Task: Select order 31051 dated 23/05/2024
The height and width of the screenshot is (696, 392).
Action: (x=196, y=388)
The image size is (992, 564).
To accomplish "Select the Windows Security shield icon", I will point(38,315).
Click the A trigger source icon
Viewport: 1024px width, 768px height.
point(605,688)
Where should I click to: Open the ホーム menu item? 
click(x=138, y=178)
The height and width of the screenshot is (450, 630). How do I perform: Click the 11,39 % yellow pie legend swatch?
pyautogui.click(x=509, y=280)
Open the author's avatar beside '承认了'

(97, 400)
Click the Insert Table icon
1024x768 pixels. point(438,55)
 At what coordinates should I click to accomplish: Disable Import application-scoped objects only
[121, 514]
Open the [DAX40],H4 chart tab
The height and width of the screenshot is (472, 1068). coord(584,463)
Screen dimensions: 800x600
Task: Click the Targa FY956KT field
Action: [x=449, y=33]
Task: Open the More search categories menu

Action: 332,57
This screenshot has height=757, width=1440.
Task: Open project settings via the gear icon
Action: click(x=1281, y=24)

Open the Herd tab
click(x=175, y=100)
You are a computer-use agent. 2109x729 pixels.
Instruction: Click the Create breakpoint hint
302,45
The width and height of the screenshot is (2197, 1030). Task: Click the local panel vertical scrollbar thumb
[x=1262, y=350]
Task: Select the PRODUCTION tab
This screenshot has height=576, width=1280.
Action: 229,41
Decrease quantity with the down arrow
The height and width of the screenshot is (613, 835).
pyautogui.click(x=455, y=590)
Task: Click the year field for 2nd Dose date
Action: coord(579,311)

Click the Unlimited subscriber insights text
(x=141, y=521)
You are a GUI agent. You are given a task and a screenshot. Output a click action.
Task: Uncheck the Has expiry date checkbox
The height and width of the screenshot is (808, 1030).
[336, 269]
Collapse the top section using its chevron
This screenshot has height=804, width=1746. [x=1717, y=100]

• Written instruction
Rewrite all of the lines above, putting "Flock" in place of "Herd" and keeping everything else unchanged.

• Task answer
Task: Select order 31051 dated 23/05/2024
The height and width of the screenshot is (696, 392).
Action: (x=196, y=388)
The image size is (992, 564).
To accomplish "Select the Windows Security shield icon", I will point(38,315).
Click the A trigger source icon
Viewport: 1024px width, 768px height.
point(605,688)
Where should I click to: Open the ホーム menu item? 
click(x=138, y=178)
The height and width of the screenshot is (450, 630). How do I perform: Click the 11,39 % yellow pie legend swatch?
pyautogui.click(x=509, y=280)
Open the author's avatar beside '承认了'

(97, 400)
Click the Insert Table icon
1024x768 pixels. point(438,55)
 At what coordinates should I click to accomplish: Disable Import application-scoped objects only
[121, 514]
Open the [DAX40],H4 chart tab
The height and width of the screenshot is (472, 1068). coord(584,463)
Screen dimensions: 800x600
Task: Click the Targa FY956KT field
Action: [x=449, y=33]
Task: Open the More search categories menu

Action: 332,57
This screenshot has height=757, width=1440.
Task: Open project settings via the gear icon
Action: click(x=1281, y=24)

Open the Flock tab
click(x=175, y=100)
You are a computer-use agent. 2109x729 pixels.
Instruction: Click the Create breakpoint hint
302,45
The width and height of the screenshot is (2197, 1030). Task: Click the local panel vertical scrollbar thumb
[x=1262, y=350]
Task: Select the PRODUCTION tab
This screenshot has height=576, width=1280.
Action: 229,41
Decrease quantity with the down arrow
The height and width of the screenshot is (613, 835).
pyautogui.click(x=455, y=590)
Task: Click the year field for 2nd Dose date
Action: coord(579,311)

Click the Unlimited subscriber insights text
(x=141, y=521)
You are a GUI agent. You are given a task and a screenshot. Output a click action.
Task: Uncheck the Has expiry date checkbox
The height and width of the screenshot is (808, 1030).
[336, 269]
Collapse the top section using its chevron
This screenshot has height=804, width=1746. [x=1717, y=100]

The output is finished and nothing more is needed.